Machine Learning Discoveries of TOP2A-X Synergy in ETC-1922159 Treated Colorectal Cancer Cells

DNA topoisomerase II α (TOP2A) belongs to the family of topoisomerases, which regulates the (un)winding of the DNA due to its double helical structure. The main function of TOP2A is to relieve the topological stress during DNA transcription, assist in separation of chromatids and condensation of chromosomes. In colorectal cancer (CRC) cells treated with ETC-1922159, TOP2A was found to be down regulated along with other genes. A recently developed search engine ranked combinations of TOP2A-X (X, a particular gene/protein) at 2nd order level after drug administration. Some of these combinations have been tested in wet lab, however many have been pointed out by the search engine that are yet to be explored/tested.
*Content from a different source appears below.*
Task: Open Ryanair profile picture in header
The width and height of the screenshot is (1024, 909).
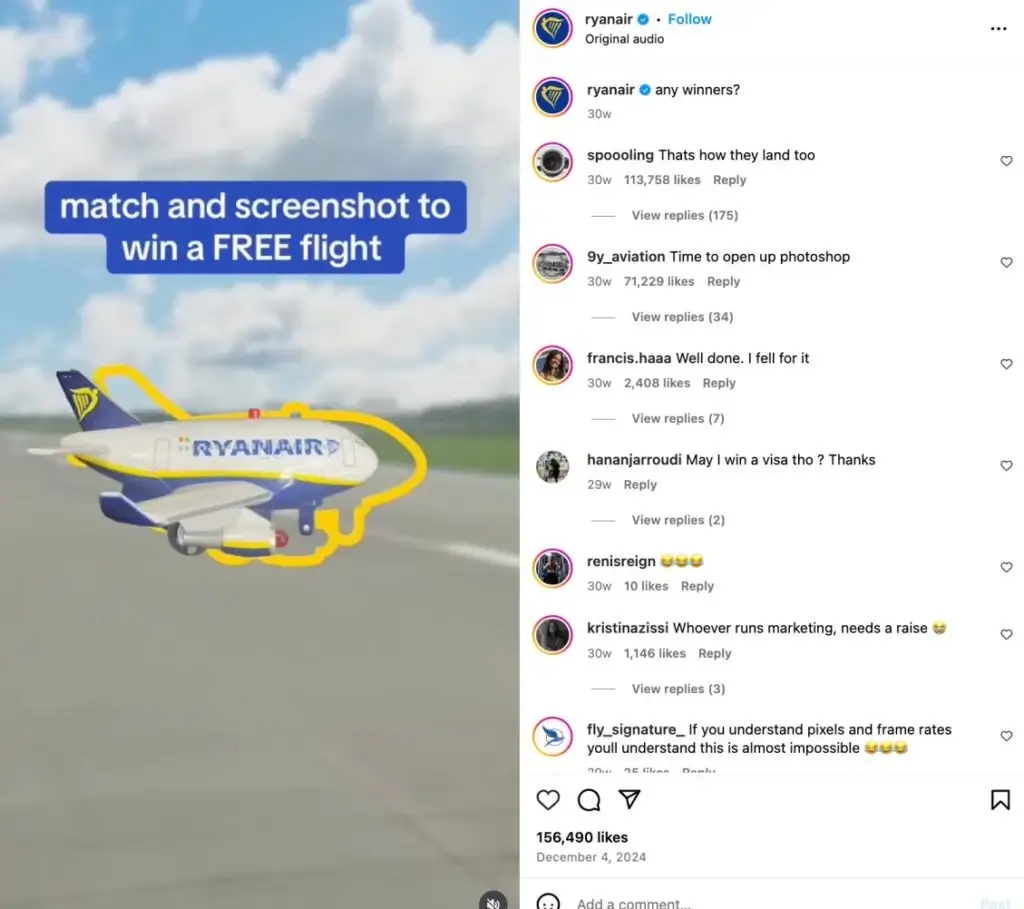Action: pos(552,29)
These rankings reveal which TOP2A-X combinations might be working synergistically in CRC. In this research work, I cover combinations of TOP2A with WNT, nucleolar and spindle associated protein (NUSAP), Wolf-Hirschhorn syndrome candidate (WHSC), rhophilin Rho GTPase binding protein antisense RNA (RHPN-AS1), AT-rich interaction do- main (ARID), DNA topoisomerase II binding protein (TOPBP), ERCC excision repair (ERCC), enhancer of zeste polycomb repressive complex 2 subunit (EZH), cyclin dependent kinase (CDK), origin recognition complex subunit (ORC), interleukin (IL), ubiquitin specific peptidase (USP), RAD54, zinc finger protein (ZNF), high mobility group box (HMGB), E2F transcription factor (E2F), GINS complex subunit (GINS), minichromosome maintenance (MCM), budding uninhibited by benzimidazoles mitotic checkpoint (BUB), DEAD/H-box helicase (DDX), H2A histone family member (H2A) and structural maintenance of chromosomes (SMC) family.